The data below contains pictures, which are to be skipped; the lines starting at the line with "At what coordinates" and ending at the line with "Instruction: Check the 2.0GB file checkbox" are to be output exactly, both ends included.

[Opening Stored data section]

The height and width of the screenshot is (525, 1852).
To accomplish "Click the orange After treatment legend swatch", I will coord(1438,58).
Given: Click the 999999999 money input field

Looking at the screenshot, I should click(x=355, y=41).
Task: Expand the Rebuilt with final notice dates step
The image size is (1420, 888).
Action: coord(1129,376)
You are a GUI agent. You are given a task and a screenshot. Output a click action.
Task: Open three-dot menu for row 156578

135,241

[Closing Stored data section]
[Opening Stored data section]

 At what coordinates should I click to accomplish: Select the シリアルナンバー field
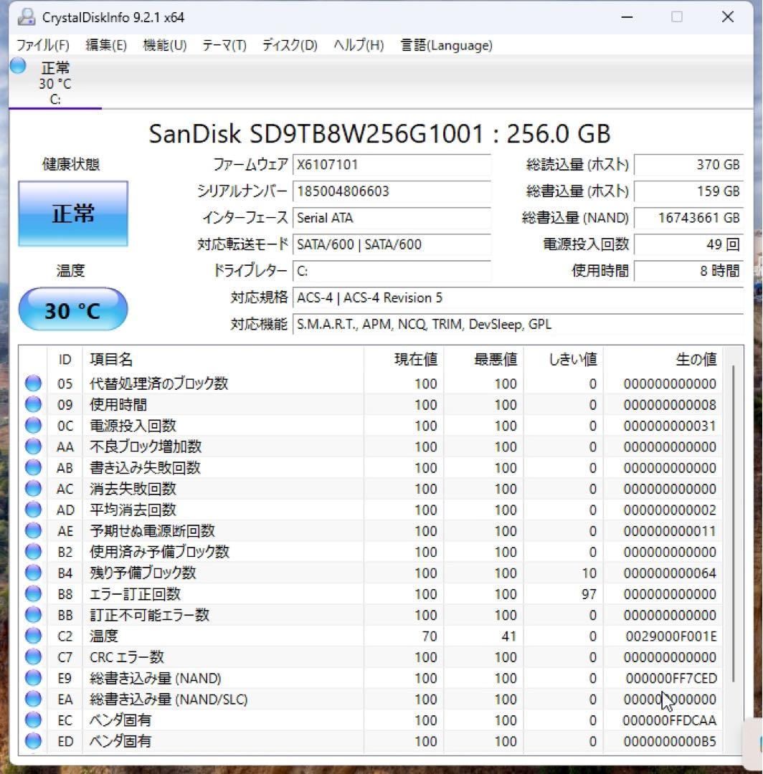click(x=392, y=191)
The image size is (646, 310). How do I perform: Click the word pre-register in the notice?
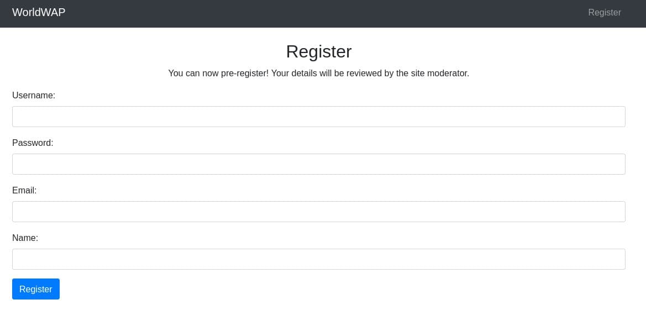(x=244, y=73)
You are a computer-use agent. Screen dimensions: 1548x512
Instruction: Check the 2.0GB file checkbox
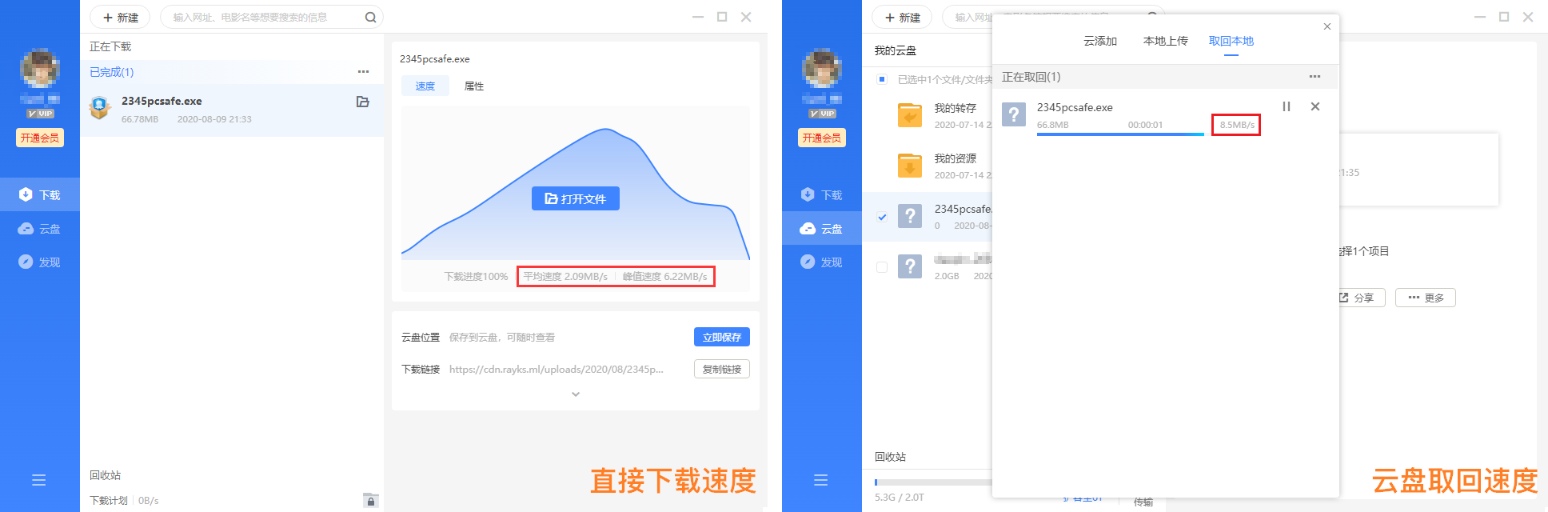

[Closing Stored data section]

[Problem solution]
 At what coordinates should I click to accomplish: Select the シリアルナンバー field
click(x=392, y=191)
The image size is (646, 310). How do I perform: Click the word pre-register in the notice?
(x=244, y=73)
You are a computer-use agent. Screen dimensions: 1548x512
Instruction: Check the 2.0GB file checkbox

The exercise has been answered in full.